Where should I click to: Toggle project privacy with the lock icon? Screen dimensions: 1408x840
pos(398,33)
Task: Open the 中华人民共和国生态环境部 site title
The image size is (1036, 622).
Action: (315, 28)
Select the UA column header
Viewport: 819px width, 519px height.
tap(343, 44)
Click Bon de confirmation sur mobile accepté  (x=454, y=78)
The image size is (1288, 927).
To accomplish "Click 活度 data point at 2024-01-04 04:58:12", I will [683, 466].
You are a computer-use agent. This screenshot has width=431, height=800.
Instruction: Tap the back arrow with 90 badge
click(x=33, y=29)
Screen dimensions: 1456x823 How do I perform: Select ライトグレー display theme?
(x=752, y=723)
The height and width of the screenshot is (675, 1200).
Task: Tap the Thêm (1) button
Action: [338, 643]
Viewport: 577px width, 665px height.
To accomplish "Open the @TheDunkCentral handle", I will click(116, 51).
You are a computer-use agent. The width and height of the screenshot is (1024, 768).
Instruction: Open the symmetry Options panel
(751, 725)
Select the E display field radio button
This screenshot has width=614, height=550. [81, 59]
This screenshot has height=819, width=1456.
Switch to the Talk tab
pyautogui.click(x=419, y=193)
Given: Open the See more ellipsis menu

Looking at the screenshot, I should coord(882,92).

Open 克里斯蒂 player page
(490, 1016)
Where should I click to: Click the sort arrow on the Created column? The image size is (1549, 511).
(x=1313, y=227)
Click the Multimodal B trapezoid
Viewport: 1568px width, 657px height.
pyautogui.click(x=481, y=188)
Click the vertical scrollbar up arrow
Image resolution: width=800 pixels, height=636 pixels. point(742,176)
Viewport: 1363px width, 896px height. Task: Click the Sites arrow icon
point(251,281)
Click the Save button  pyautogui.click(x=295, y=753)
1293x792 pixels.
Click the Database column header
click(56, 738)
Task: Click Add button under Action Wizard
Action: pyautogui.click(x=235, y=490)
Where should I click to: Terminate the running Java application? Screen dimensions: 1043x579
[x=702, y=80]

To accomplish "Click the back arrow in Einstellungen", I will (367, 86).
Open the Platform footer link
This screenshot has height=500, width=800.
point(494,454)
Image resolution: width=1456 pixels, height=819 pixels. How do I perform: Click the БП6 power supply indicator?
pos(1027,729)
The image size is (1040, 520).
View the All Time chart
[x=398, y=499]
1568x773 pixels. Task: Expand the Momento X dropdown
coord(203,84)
____________
Copy all of the records above again, line for line, without changing anything.

## Solution for this task
Where should I click to: Toggle project privacy with the lock icon? Screen dimensions: 1408x840
pos(398,33)
Task: Open the 中华人民共和国生态环境部 site title
The image size is (1036, 622).
Action: (315, 28)
Select the UA column header
Viewport: 819px width, 519px height.
tap(343, 44)
Click Bon de confirmation sur mobile accepté  (x=454, y=78)
The image size is (1288, 927).
To accomplish "Click 活度 data point at 2024-01-04 04:58:12", I will [683, 466].
You are a computer-use agent. This screenshot has width=431, height=800.
Instruction: Tap the back arrow with 90 badge
click(x=33, y=29)
Screen dimensions: 1456x823 How do I perform: Select ライトグレー display theme?
(x=752, y=723)
The height and width of the screenshot is (675, 1200).
Task: Tap the Thêm (1) button
Action: [338, 643]
Viewport: 577px width, 665px height.
To accomplish "Open the @TheDunkCentral handle", I will click(116, 51).
You are a computer-use agent. The width and height of the screenshot is (1024, 768).
Instruction: Open the symmetry Options panel
(751, 725)
Select the E display field radio button
This screenshot has width=614, height=550. [81, 59]
This screenshot has height=819, width=1456.
Switch to the Talk tab
pyautogui.click(x=419, y=193)
Given: Open the See more ellipsis menu

Looking at the screenshot, I should coord(882,92).

Open 克里斯蒂 player page
(490, 1016)
Where should I click to: Click the sort arrow on the Created column? The image size is (1549, 511).
(x=1313, y=227)
Click the Multimodal B trapezoid
Viewport: 1568px width, 657px height.
pyautogui.click(x=481, y=188)
Click the vertical scrollbar up arrow
Image resolution: width=800 pixels, height=636 pixels. point(742,176)
Viewport: 1363px width, 896px height. Task: Click the Sites arrow icon
point(251,281)
Click the Save button  pyautogui.click(x=295, y=753)
1293x792 pixels.
Click the Database column header
click(56, 738)
Task: Click Add button under Action Wizard
Action: pyautogui.click(x=235, y=490)
Where should I click to: Terminate the running Java application? Screen dimensions: 1043x579
[x=702, y=80]

To accomplish "Click the back arrow in Einstellungen", I will (367, 86).
Open the Platform footer link
This screenshot has height=500, width=800.
point(494,454)
Image resolution: width=1456 pixels, height=819 pixels. How do I perform: Click the БП6 power supply indicator?
pos(1027,729)
The image size is (1040, 520).
View the All Time chart
[x=398, y=499]
1568x773 pixels. Task: Expand the Momento X dropdown
coord(203,84)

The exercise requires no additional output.